§ Directions for this task
Somewhere below is a line with "[Search] (851, 57)" and, later, a line with "Wholesale (273, 2028)"; repeat those two lines and all the lines between them, exactly as they are.

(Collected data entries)
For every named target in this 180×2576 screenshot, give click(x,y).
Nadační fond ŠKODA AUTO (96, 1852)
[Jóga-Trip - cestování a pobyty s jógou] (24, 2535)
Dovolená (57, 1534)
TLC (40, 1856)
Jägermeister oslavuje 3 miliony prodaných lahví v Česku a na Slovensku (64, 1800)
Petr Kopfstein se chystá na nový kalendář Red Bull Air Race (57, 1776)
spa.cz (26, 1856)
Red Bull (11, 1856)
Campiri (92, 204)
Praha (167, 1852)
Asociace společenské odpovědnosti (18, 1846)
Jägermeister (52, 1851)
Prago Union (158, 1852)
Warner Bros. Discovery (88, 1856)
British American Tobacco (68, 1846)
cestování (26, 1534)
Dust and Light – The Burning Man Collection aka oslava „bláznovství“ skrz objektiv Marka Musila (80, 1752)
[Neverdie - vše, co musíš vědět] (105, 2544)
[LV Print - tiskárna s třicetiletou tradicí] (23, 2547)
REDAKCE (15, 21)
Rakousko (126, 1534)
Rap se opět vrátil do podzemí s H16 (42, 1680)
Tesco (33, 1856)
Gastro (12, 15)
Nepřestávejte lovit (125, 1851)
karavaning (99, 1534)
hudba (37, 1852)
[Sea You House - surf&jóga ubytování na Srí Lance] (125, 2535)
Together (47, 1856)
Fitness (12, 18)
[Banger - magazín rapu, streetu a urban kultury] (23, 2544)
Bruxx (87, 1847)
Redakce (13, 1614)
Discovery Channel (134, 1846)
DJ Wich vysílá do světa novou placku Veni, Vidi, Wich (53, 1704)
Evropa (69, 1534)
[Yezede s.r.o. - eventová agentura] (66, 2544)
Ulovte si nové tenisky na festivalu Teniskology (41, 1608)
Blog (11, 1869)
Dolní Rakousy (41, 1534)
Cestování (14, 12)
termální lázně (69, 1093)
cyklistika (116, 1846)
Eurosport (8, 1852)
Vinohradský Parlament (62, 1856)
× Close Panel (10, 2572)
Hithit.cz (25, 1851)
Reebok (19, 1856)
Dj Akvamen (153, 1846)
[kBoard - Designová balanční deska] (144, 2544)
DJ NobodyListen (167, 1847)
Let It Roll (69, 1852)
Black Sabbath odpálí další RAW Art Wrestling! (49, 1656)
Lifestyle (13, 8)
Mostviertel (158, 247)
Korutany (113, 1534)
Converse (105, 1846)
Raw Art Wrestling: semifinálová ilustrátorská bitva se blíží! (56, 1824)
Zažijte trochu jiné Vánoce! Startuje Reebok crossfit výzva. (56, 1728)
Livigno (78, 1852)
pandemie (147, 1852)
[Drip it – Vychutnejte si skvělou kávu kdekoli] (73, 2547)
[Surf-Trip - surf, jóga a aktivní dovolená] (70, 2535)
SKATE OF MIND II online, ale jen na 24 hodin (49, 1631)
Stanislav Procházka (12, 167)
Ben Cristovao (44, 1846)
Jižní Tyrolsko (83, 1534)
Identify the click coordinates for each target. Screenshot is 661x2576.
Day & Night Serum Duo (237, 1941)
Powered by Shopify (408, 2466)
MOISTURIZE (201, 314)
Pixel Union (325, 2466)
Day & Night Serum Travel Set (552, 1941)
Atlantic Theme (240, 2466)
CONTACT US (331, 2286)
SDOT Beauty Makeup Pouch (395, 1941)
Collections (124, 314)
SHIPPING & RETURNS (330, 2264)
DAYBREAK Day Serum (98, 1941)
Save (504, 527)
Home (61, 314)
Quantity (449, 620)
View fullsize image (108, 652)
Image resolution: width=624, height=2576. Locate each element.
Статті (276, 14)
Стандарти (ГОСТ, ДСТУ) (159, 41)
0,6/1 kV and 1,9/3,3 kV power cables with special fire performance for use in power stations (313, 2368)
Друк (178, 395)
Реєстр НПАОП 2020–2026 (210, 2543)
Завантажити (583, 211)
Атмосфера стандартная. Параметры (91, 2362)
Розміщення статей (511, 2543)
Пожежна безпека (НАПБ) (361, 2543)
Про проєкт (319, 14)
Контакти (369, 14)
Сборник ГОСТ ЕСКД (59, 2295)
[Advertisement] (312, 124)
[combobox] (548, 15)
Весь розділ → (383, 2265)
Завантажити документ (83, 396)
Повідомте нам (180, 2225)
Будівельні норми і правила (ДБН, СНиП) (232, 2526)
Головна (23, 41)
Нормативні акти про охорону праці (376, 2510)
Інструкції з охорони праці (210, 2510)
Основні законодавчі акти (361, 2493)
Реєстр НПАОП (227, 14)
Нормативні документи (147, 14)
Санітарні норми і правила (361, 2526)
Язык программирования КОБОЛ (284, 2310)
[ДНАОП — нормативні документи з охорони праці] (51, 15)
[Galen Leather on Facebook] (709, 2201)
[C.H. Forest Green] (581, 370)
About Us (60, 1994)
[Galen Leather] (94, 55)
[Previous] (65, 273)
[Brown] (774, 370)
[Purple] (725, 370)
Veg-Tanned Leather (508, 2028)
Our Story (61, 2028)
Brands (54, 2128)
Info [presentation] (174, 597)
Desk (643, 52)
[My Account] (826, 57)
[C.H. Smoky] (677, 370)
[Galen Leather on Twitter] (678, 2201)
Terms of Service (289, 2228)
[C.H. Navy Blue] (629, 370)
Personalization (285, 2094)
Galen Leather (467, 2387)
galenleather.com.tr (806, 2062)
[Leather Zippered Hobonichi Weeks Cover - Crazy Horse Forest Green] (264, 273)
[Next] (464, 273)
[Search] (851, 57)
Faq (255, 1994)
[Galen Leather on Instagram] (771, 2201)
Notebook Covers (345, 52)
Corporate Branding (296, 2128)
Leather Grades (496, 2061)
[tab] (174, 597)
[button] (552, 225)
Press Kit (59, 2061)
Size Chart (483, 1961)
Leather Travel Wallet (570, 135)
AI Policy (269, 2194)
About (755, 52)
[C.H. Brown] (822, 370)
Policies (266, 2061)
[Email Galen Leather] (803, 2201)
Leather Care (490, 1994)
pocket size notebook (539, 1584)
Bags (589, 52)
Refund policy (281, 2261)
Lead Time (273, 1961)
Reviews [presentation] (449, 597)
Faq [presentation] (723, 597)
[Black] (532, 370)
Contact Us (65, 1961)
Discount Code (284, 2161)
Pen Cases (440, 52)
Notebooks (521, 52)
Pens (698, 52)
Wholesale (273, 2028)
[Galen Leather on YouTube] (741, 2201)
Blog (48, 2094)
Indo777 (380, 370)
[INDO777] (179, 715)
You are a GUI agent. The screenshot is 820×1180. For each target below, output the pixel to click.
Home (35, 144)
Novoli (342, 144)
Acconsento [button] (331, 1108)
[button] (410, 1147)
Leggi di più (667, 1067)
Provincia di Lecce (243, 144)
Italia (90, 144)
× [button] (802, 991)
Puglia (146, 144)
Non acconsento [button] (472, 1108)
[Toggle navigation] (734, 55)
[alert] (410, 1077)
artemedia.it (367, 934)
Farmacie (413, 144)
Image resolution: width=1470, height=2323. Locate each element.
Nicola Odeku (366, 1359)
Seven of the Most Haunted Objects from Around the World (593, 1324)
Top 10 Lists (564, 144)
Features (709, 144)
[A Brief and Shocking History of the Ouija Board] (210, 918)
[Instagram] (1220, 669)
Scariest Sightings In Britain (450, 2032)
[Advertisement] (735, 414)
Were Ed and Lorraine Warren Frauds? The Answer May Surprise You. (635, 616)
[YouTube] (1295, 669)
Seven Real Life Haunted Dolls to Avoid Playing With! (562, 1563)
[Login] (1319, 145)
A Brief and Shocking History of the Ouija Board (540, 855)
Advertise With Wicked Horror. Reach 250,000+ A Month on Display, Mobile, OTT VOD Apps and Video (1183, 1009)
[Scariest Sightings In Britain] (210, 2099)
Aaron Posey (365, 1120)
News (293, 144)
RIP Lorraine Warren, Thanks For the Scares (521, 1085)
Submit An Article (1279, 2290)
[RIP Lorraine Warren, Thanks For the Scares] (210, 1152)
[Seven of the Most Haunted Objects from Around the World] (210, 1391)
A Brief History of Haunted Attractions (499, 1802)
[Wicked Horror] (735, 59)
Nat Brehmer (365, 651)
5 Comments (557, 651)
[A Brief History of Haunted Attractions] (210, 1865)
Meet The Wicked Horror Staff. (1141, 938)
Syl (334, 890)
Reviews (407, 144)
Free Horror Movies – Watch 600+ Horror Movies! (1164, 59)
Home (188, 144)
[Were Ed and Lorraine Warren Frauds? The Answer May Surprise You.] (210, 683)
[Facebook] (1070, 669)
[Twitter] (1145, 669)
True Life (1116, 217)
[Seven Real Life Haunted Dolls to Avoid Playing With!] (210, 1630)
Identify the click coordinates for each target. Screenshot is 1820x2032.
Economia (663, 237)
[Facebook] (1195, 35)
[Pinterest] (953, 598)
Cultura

§ Final answer
[Search] (851, 57)
Faq (255, 1994)
[Galen Leather on Instagram] (771, 2201)
Notebook Covers (345, 52)
Corporate Branding (296, 2128)
Leather Grades (496, 2061)
[tab] (174, 597)
[button] (552, 225)
Press Kit (59, 2061)
Size Chart (483, 1961)
Leather Travel Wallet (570, 135)
AI Policy (269, 2194)
About (755, 52)
[C.H. Brown] (822, 370)
Policies (266, 2061)
[Email Galen Leather] (803, 2201)
Leather Care (490, 1994)
pocket size notebook (539, 1584)
Bags (589, 52)
Refund policy (281, 2261)
Lead Time (273, 1961)
Reviews [presentation] (449, 597)
Faq [presentation] (723, 597)
[Black] (532, 370)
Contact Us (65, 1961)
Discount Code (284, 2161)
Pen Cases (440, 52)
Notebooks (521, 52)
Pens (698, 52)
Wholesale (273, 2028)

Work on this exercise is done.